Investigating electoral malpractice

Core principles and legislation


This link goes to a page that includes the most relevant information printed below re our recourse to the European Court of Human Rights. The UK still has access to the protections of the Human Rights Act while we remain a member of the EU and I think also throughout the transition period. After that the Tories intend to gut the act to restrict our recourse to justice; we need to act fast.

“The use of all police powers must be considered in accordance with the Human Rights Act 1998 (HRA). This requires all public authorities, including the police, to act in a way that is compatible with the rights set out in Schedule 1 to the Act, which incorporates the European Convention on Human Rights (ECHR) into domestic law.
The following Articles are of particular relevance to policing elections:
• Article 3 of Protocol 1 (under which states undertake to hold free elections at reasonable intervals by secret ballot, under conditions which will ensure the free expression of the opinion of the people in the choice of the legislature)”

“The ECHR places both negative and positive duties on the police. With regard to each of the Articles listed above, there exists a ‘negative’ obligation which requires the police to refrain from interference with the rights in question. In addition, in certain cases positive duties are also imposed on the state. This is the case with regard to Article 3 Protocol 1 under which there exists an obligation to hold free elections, and Article 11 under which there exists a positive duty to secure the effective enjoyment of the rights of assembly and association, such as peaceful canvassing and assembly at or near polling stations.”

The last item on the main page includes the following statement:
“……Hearsay alone will not be sufficient to start an investigation.
A robust approach should be taken when dealing with unsupported allegations. This will avoid wasting resources on investigating allegations that will never result in a prosecution.”

Ross – This statement above has relevance to any of the contacts you tried to establish on Facebook. If they directly witnessed an illegal activity taking place they should make a sworn statement to police. If they reported anecdotally about concerns they had that the final result did not match the generalized evidence they witnessed on the night, that is on far shakier ground as it is essentialy hearsay.

Despite the suspicious Facebook blocking, the most important piece of information right now is just a documentation of all the constituencies they represent. If there is a strong pattern of complaints across the entire country matched by a truly incomprehensible result then there is a starting point of places where an investigative journalist could dig for hard evidence. I doubt that there was any attempt to tamper with votes in the safe seats like mine, where the Brexit question was not a relevant factor. This would arouse too much suspicion that could not be justified by BBC or other media propaganda.
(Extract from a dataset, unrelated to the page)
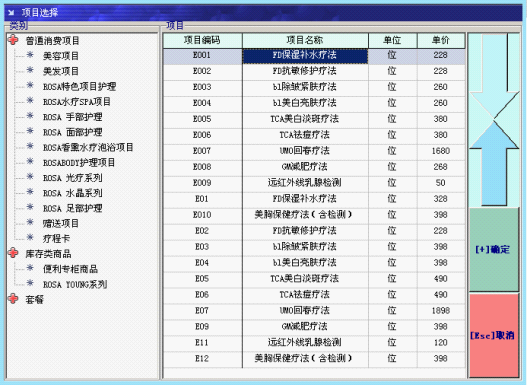Select row E009 远红外线乳腺检测
Viewport: 527px width, 385px height.
pyautogui.click(x=314, y=183)
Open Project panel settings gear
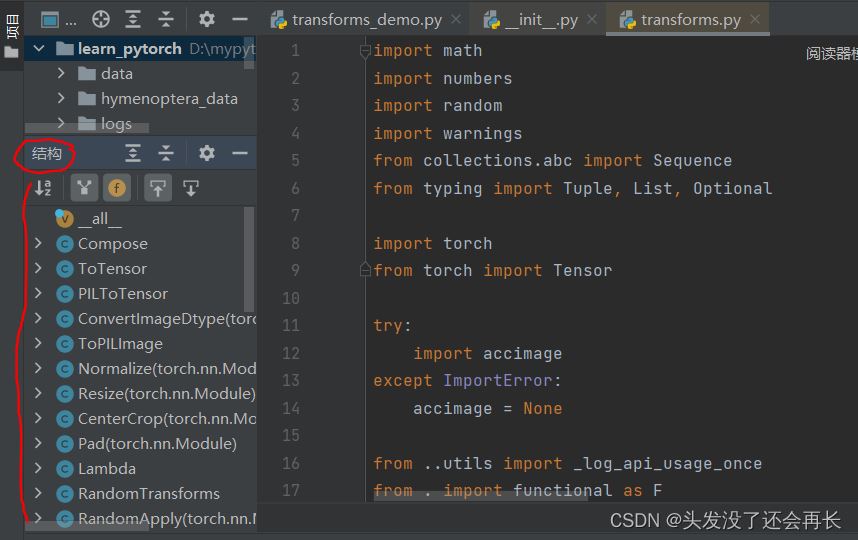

There is no question that the exceptionally high level of biased coverage was used to prepare the public to accept the result without question. We need to get one of the respected Universities who have already done studies on media bias to do an analysis of the BBC output during the election period. There are rules governing equal and fair presentation during this critical period and they were substantially violated to bolster the Tory spin supporting a landslide victory. One of the BBC reporters broke the law by revealing vote tallies prior to the polls closing and there were several incidents written of as “mistakes.” The total BBC bias picture is very damaging and by itself calls into question the legitimacy of this government. WE need to work on both fronts.